Assembly Bill 280, which Democrats just pushed through the Assembly on a 27-15 vote, would create new rules for landlords and even cap rent increases for some tenants. Now it’s headed to the Senate, and freedom-loving Nevadans are sounding the alarm.

What’s in the Bill?

Let’s break it down simple. This bill would do a few big things:

  1. Cap rent increases at 5% for seniors and folks on Social Security from July 2025 through December 2026.
  2. Make landlords refund application fees if they rent to someone else without processing your application.
  3. Ban charging application fees for kids in a family that’s applying to rent.
  4. Force landlords to clearly list all fees in one place in the lease.

Sounds nice at first glance, right? But there’s more to this story when you look closer.

Why This Matters to Conservatives

This bill is a perfect example of government overreach. The government is trying to tell property owners what they can charge for their own property. That’s not how free markets work!

When John Ellison, a Republican State Senator, spoke about the bill, he stood up for the little guy. “I’m worried about the old people that have rentals that are losing everything they’ve got. And they’re not the bad guys,” he said.

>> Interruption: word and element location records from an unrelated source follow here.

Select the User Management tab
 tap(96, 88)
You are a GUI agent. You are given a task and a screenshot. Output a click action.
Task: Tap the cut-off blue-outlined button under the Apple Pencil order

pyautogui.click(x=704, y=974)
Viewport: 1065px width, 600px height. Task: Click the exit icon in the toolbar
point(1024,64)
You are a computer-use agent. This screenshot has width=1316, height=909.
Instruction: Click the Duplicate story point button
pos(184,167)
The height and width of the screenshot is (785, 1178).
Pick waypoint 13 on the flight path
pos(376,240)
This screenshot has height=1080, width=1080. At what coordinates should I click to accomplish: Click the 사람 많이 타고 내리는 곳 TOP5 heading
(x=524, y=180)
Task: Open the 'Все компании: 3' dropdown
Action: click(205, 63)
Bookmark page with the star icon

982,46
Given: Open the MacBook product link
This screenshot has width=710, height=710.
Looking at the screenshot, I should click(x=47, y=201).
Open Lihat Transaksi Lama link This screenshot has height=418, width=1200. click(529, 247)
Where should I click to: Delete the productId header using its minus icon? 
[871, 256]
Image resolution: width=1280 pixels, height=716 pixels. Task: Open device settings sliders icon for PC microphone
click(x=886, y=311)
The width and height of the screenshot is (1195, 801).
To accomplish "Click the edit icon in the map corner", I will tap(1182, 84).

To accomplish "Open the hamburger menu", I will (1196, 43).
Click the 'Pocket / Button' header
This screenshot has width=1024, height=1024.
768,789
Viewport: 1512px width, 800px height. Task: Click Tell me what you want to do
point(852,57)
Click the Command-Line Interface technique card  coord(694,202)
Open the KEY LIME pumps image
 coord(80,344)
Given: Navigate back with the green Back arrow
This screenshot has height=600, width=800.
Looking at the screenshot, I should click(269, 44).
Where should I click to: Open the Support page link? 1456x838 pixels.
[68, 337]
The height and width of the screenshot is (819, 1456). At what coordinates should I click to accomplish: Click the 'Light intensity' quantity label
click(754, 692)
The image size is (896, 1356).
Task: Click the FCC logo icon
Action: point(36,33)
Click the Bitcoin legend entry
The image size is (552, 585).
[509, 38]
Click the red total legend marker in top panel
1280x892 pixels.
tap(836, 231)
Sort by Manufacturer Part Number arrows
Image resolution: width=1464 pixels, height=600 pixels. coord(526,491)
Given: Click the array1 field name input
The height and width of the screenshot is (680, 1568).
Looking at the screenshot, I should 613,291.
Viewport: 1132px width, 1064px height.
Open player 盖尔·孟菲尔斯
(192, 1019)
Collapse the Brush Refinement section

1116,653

He’s right. This isn’t just about big apartment complexes. It’s about regular folks who saved up, bought a second property, and rent it out to help with retirement. These aren’t rich corporations – they’re your neighbors trying to make ends meet.

The Hidden Problem of Price Controls

History shows us that rent control doesn’t work. When government sets price caps, it creates shortages. Landlords might:

  • Stop investing in maintenance
  • Convert rentals to condos to sell
  • Just get out of the rental business altogether

John Sande from the Nevada State Apartment Association pointed this out during discussions. He warned that while such measures might seem helpful in the short term, they carry “a lot of implications that are bad for housing in the long run.”

What’s Really Going On Here?

The bill’s backers point to corporate landlords charging crazy fees – things like “air filter fees,” “smoke detector battery change fees,” and even “TV remote control fees.” One company called Invitation Homes got sued by the Federal Trade Commission and paid a $48 million settlement last year for these kinds of practices.

But here’s the thing: we already have laws against fraud and deceptive business practices. We don’t need new laws that punish everyone, including honest landlords.

The Constitutional Question

The right to own and control private property is fundamental to our American way of life. When government starts deciding what you can charge for your own property, we’re heading down a dangerous path.

Governor Joe Lombardo, a Republican, is likely to veto this bill if it reaches his desk. But the fact that it’s gotten this far should worry us all.

What Comes Next?

This bill is scheduled to be active from July 2025 through December 2026, but you and I know how government programs work – temporary programs rarely stay temporary.

If you care about property rights and limited government, keep an eye on AB280 as it moves through the Senate. Call your representatives. Tell them you support addressing actual fraud by corporate landlords, but not at the expense of small property owners and the free market.

The best solution isn’t more government control – it’s enforcing existing laws against fraud while keeping markets free.

This article was written with the assistance of AI. Please verify information and consult additional sources as needed.